If you already know that one day you’ll want to expand your business and take it public, your best bet is to incorporate as a Corporation. Much like an LLC, you will be able to keep your assets separate from that of the business. Unlike an LLC, there are more formalities involved with forming a Corporation but it does set up a structure that makes it possible to accept money from investors and provide the issuance of stock in your business.
Going into business alone? Dreaming of being the only one to call the shots? You might want to form a sole proprietorship. The one caveat to keep in mind here is that as a sole proprietor, you will be held responsible for all aspects of the company. That includes a wide variety of areas ranging from being served with a lawsuit to loosing valuable customer information because a sole proprietorship doesn’t provide entrepreneurs with liability protection.
Many entrepreneurs choose to go into business with their family or friends, which makes partnerships an attractive legal structure. This entity allows partners to make decisions and share profits and losses together. However, it’s important to note that the most successful partnerships are the ones that create and follow rules outlined in a partnership agreement. Don’t rush into a partnership without establishing this document first!
For those ‘treps that want to give back to business and society while still earning a profit, your best bet would be to incorporate as a for-profit B Corporation. For most entities, entrepreneurs only need to fill out applications and pay filing fees to get in business. B Corporations must first be certified in order to demonstrate how the business will commit to meeting standards of social and environmental performance, accountability, and transparency to benefit the public. The good news is that this is not as intense a process as it sounds with only a few performance and legal requirements needed before a B Corp can be properly certified.
As I mentioned earlier, LLCs can choose either an S Corp or C Corp as their tax entity. This is where the S Corporation entity is born, beginning as C Corps or LLCs that make them a C Corporation with an S Corp tax election. Because of that election, S Corps are not taxed as corporations but as partnerships to avoid double taxation. When an entity is taxed as a partnership, the corporation’s profits and losses are allowed to “pass through” the entity and be taxed at the shareholder level only. So what does all of this mean if you do decide to incorporate as an LLC and are taxed as an S Corp? The owner of the company may see self-employment taxes on salaries paid to them significantly reduced.

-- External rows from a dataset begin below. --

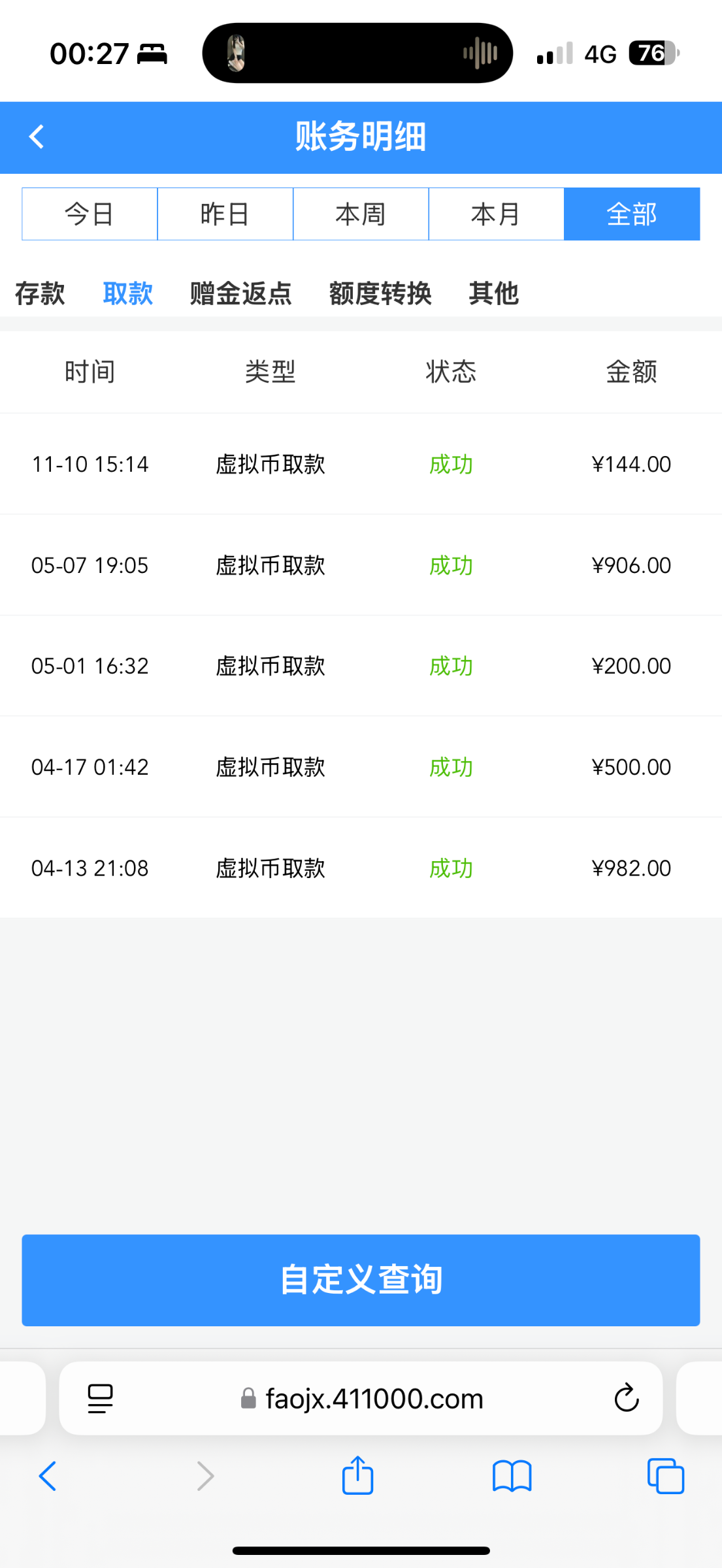The height and width of the screenshot is (1568, 722).
Task: Tap the Safari page reload icon
Action: pos(626,1398)
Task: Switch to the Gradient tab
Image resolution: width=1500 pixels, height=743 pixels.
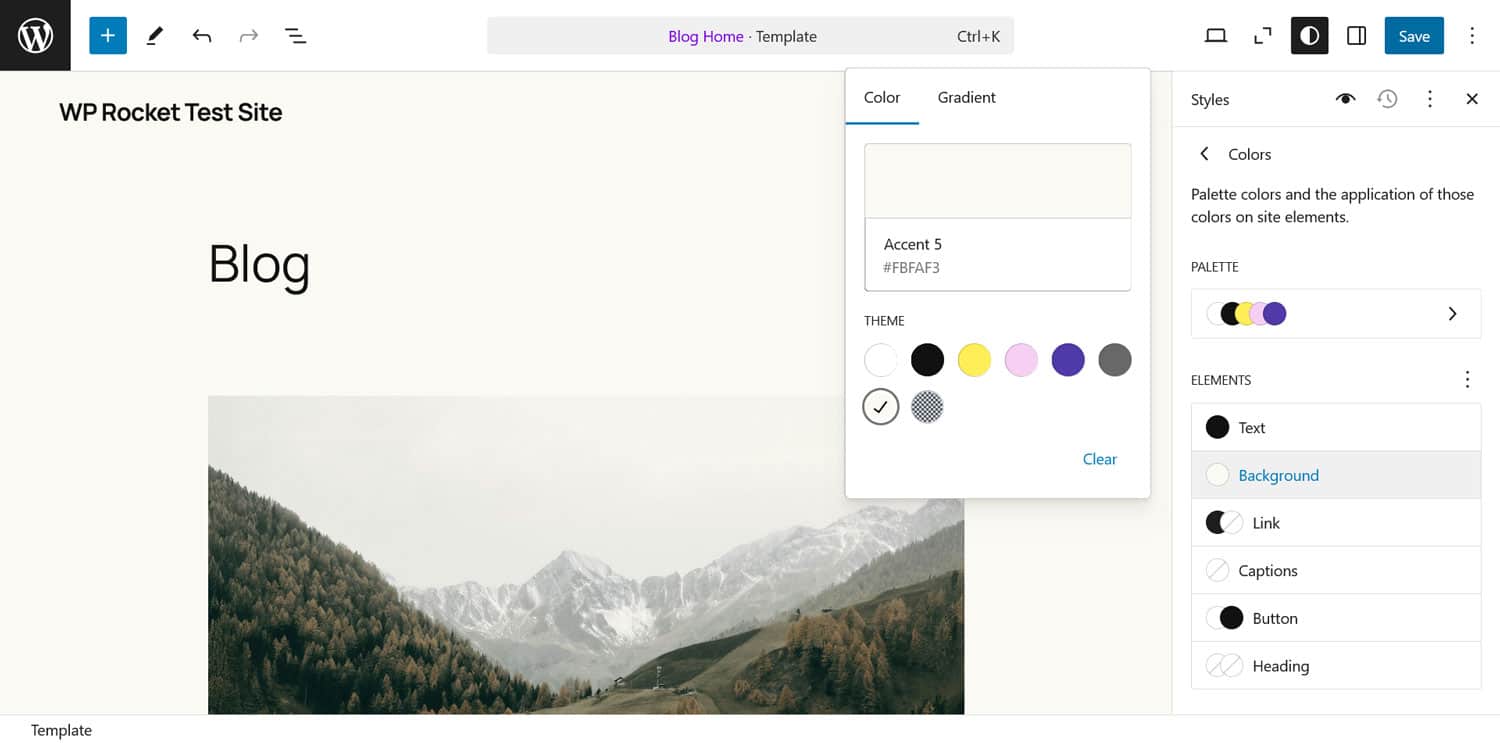Action: [x=966, y=97]
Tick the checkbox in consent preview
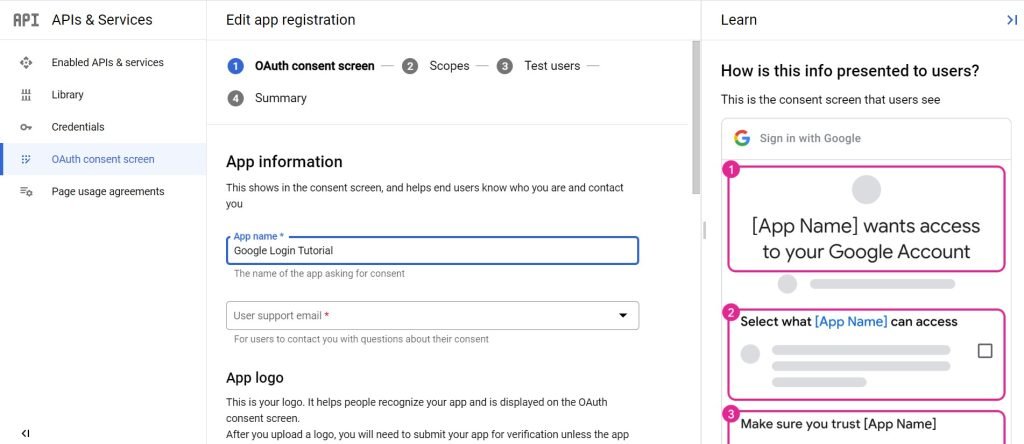Image resolution: width=1024 pixels, height=444 pixels. pyautogui.click(x=985, y=351)
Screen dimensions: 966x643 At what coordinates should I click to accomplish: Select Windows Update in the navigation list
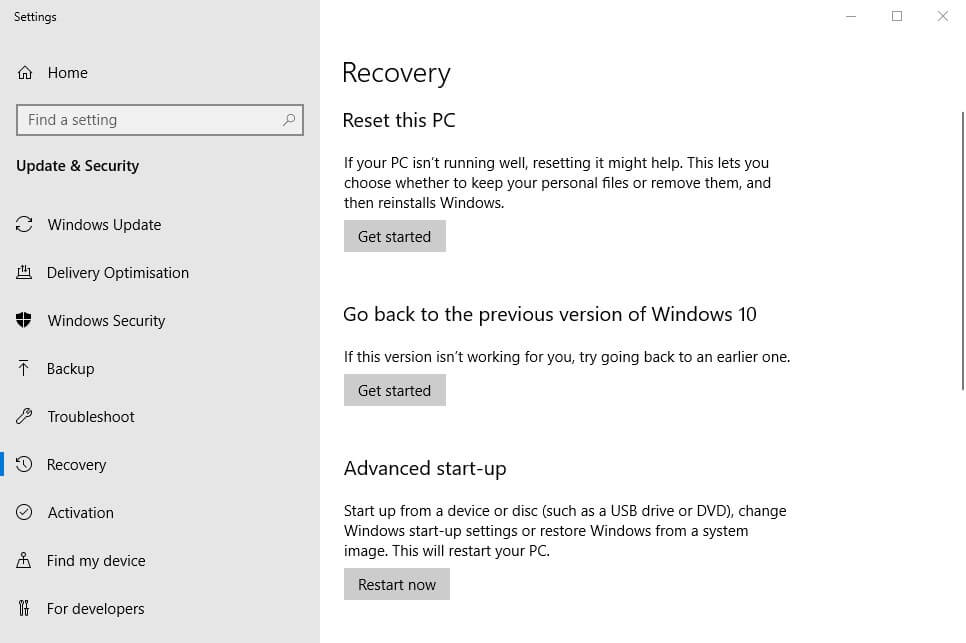point(103,224)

While S Corporations have the handy ability to pass profits and losses through an entity, C Corporations are a bit more structured. In this entity, profits are taxed separately from the owners of the business resulting in double taxation. Don’t get too alarmed about choosing this entity yet though! Despite double taxation, C Corps are able to claim more tax deductions and benefit write-offs than other entities. From tax season to the future of the business, C Corps also have the opportunity to raise capital for the business and take it public as well.